By comparison, other CPA Exam preparation courses on the market at the time focused on a “linear” learning model that is very similar to the type of in-person classroom-based courses that had been popular for decades. These types of courses guide students through the course’s lectures, books, and practice questions, chapter-by-chapter, in order, until the student reaches the end of the course. Many of these courses now also market an adaptive learning element.

“Our competitors tout their adaptiveness, but we’ve looked at them closely. Their software is really just designed to guide candidates down fairly defined paths based on user personas, rather than being uniquely tailored to each user,” said Salgado . “Further, because these user personas are created via a backward or historical look at previous user paths, there are limits to their predictive capabilities as the CPA Exam evolves over time (i.e. whenever the exam changes, these courses will be far less reliable until they have sufficient data to adjust the personas). Additionally, once users have been assigned personas, they do not change, so these courses fail to account for candidate growth factors like area of employment, time since graduation, and learning efficiencies.”

Focusing Development on Saving Study Time

The company has continued to invest in the development of their AI, using user experience and performance data pulled from its LMS to guide development decisions. One such recent development has been a difficulty progression feature. It allows candidates to choose various levels of difficulty as they continue through their training, in essence, choosing how aggressively they want to push themselves to achieve exam-readiness.

“Our data shows us that students selecting the most aggressive path are completing the course 50% faster compared to those choosing a less difficult path,” Salgado said. “In fact, they’re completing the entire CPA program, while achieving the same results, in the time it would take to complete a single section in less adaptive courses.”

Regarding their impressive 88% pass rate, Salgado is quick to point out that Surgent doesn’t cook their data. “Surgent surveys all users as soon as they pass their exam date to gather their actual score, not simply whether they pass or not. We compare their actual scores to their ReadySCORE at the time they sat. That’s how we know that we’re accurately predicting their real exam scores,” he said. “Further, all users are included in our pass rate calculation. To date, we have received score reports from approximately 20% of our user population, which is a statistically significant sample size. The pass rates have been remarkably consistent across testing windows over the years, despite our continued growth.”

 

Looking Beyond the CPA Exam

Surgent is not just ahead of the pack when it comes to CPA Exam preparation. The company has already applied their courseware to other accounting license exams, including those required for Certified Management Accountants, Certified Internal Auditors, and Certified Information Systems Auditors, with more on the horizon. Numerous other professional fields that require licensing lack this technology altogether, and Kolar sees a huge potential to scale and grow.

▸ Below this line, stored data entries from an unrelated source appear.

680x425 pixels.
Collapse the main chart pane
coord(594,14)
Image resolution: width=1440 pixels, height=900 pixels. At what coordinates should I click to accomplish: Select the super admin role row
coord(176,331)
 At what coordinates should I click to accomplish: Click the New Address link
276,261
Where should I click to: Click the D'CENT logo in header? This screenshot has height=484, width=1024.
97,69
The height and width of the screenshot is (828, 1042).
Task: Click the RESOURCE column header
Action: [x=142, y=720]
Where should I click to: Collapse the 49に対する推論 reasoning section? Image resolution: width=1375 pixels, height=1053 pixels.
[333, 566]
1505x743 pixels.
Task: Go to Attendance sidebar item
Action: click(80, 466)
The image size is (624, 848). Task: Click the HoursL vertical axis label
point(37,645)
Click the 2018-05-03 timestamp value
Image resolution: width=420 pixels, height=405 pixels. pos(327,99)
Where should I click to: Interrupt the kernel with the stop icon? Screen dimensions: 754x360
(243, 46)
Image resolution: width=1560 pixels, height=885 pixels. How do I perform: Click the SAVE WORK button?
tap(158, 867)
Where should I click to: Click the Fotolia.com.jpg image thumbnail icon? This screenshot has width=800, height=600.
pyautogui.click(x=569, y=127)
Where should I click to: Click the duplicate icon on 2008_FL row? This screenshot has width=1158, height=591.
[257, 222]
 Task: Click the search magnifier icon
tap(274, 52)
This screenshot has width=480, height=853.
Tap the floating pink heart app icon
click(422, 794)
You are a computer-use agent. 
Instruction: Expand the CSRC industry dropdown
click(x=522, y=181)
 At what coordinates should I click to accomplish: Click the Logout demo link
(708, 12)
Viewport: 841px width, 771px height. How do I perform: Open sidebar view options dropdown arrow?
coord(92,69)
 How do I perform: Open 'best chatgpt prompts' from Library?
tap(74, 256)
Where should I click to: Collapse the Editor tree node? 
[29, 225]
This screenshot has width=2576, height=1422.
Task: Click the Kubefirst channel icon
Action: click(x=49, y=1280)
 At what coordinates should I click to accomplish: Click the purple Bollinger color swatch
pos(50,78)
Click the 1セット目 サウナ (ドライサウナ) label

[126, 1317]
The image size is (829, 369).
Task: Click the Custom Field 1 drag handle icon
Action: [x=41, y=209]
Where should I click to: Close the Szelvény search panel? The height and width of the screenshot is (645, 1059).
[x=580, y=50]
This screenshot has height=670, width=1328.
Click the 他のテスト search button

“My feeling is that anywhere you have a body of knowledge that is tested for some kind of certification or licensure, our adaptive technology can work,” she said. “And if there’s one thing in common among professionals trying to pass certification exams in all kinds of areas, it’s that they want to do so with the least disruption possible to their busy lives. That’s why I’m confident that our adaptive technology–which can save literally hundreds of hours of study time per student–will catch on everywhere we introduce it.”